### Aim of the task
The line that contains "产品分类 (204, 682)" marks the start. Output it and all remaining lines exactly, through the final line of the listing.

### Data excerpts
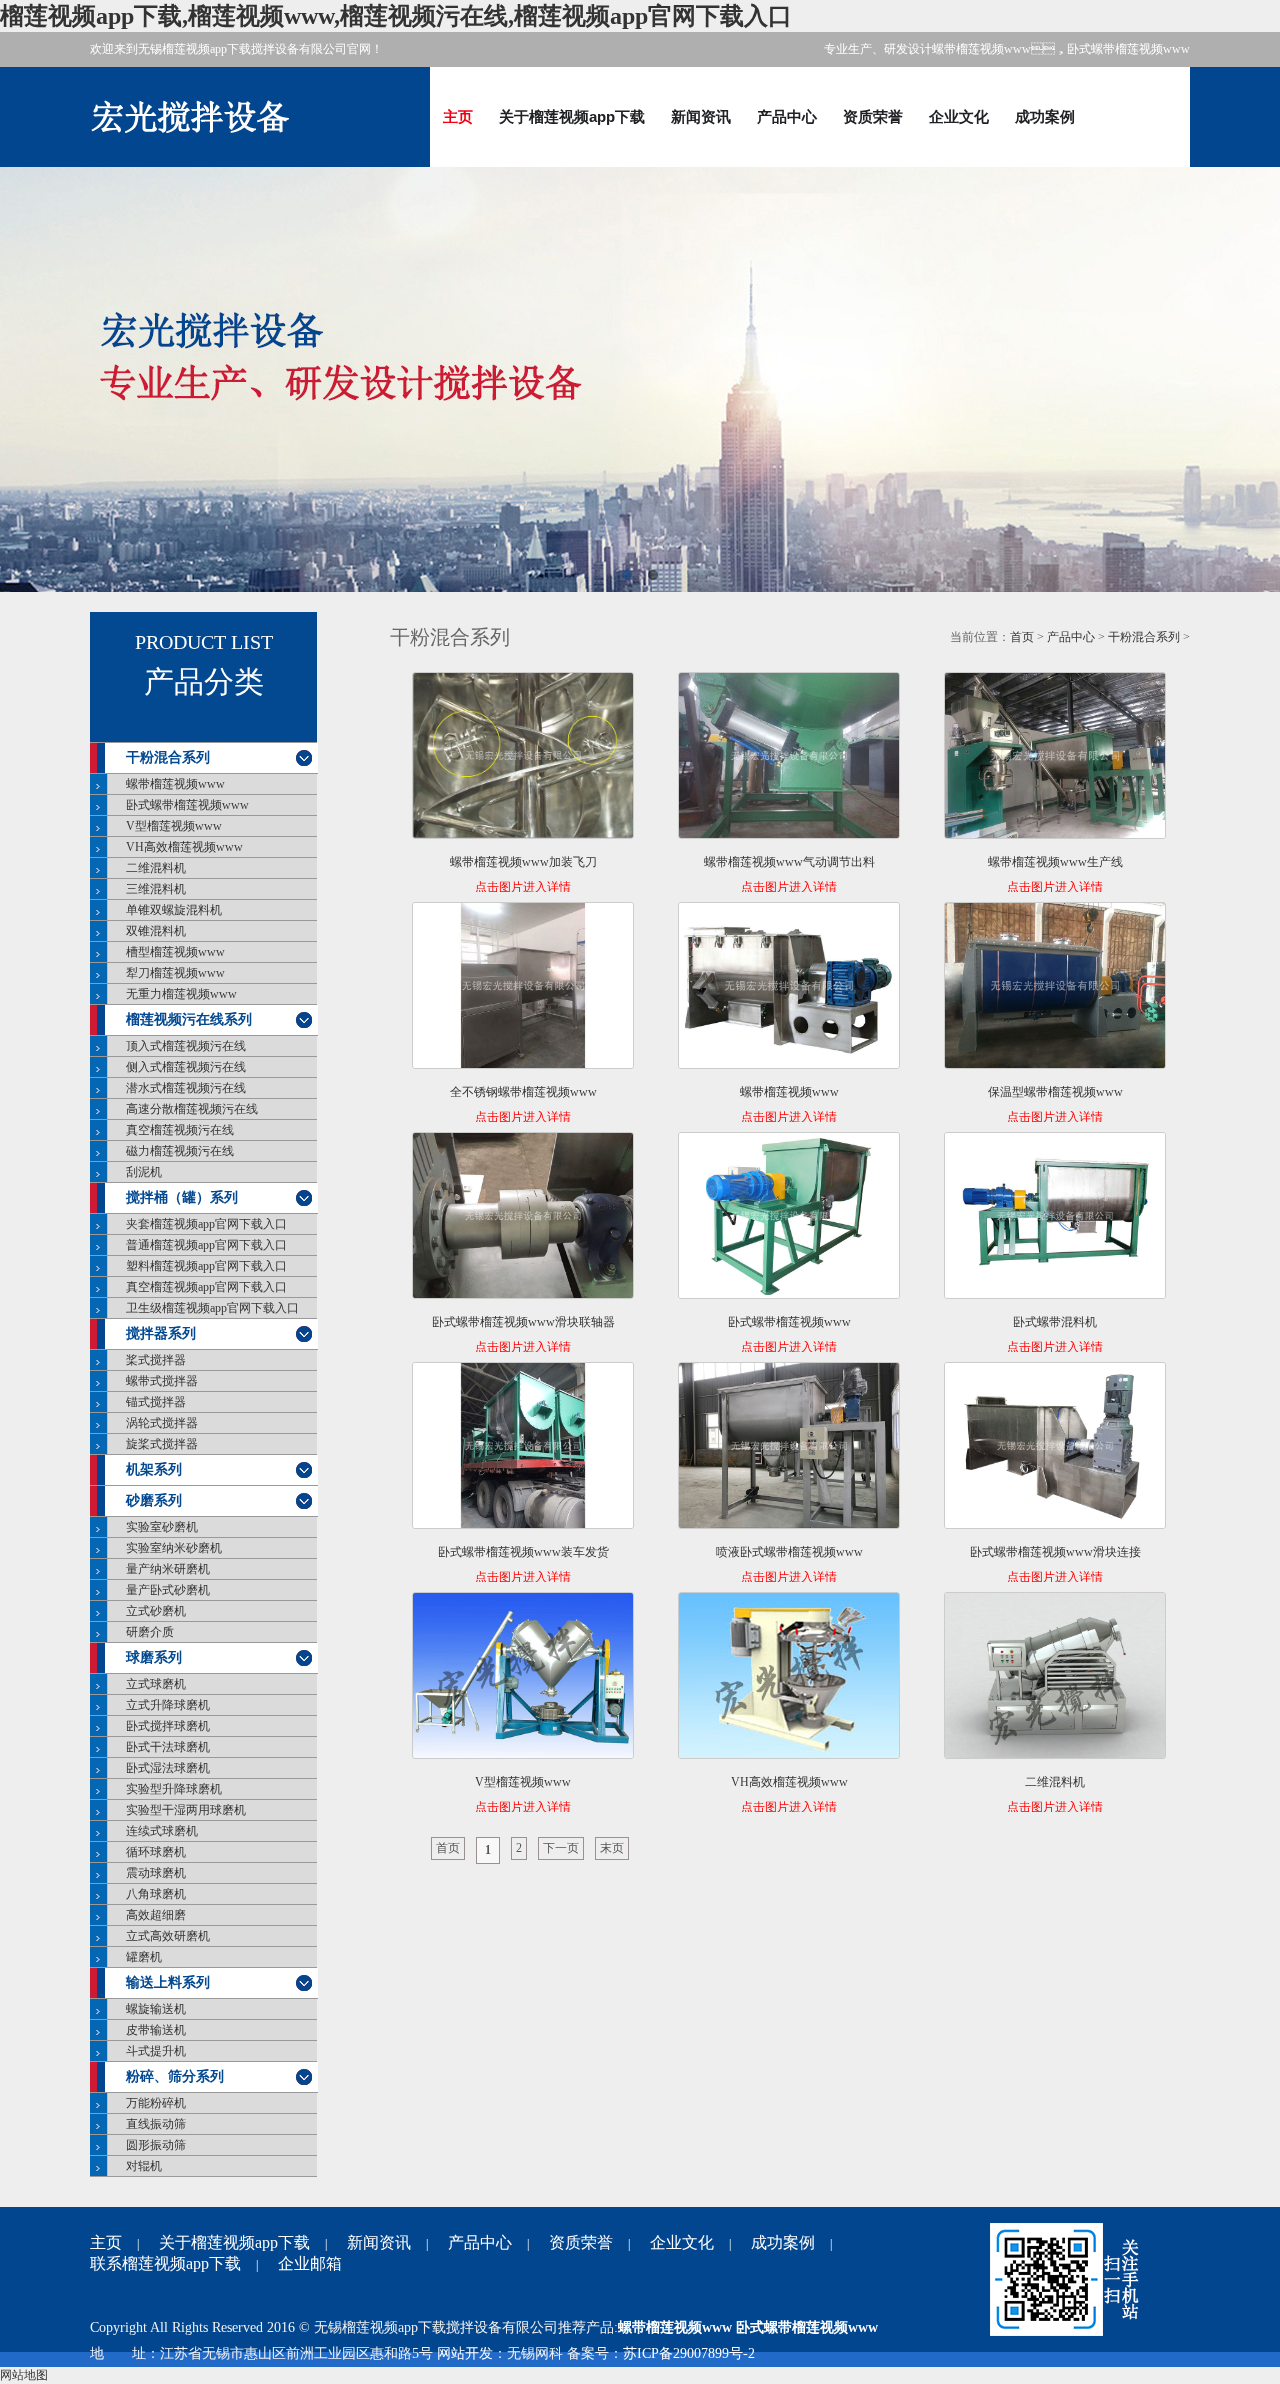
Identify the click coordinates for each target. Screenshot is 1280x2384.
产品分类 (204, 682)
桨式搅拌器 (156, 1360)
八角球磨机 (156, 1894)
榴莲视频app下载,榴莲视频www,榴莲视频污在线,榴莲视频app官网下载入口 (396, 16)
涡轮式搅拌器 (162, 1423)
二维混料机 (156, 868)
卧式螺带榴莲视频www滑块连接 (1055, 1552)
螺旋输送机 (156, 2009)
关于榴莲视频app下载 (572, 116)
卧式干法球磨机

### Answer to the problem
产品分类 (204, 682)
桨式搅拌器 (156, 1360)
八角球磨机 (156, 1894)
榴莲视频app下载,榴莲视频www,榴莲视频污在线,榴莲视频app官网下载入口 (396, 16)
涡轮式搅拌器 (162, 1423)
二维混料机 (156, 868)
卧式螺带榴莲视频www滑块连接 (1055, 1552)
螺旋输送机 (156, 2009)
关于榴莲视频app下载 (572, 116)
卧式干法球磨机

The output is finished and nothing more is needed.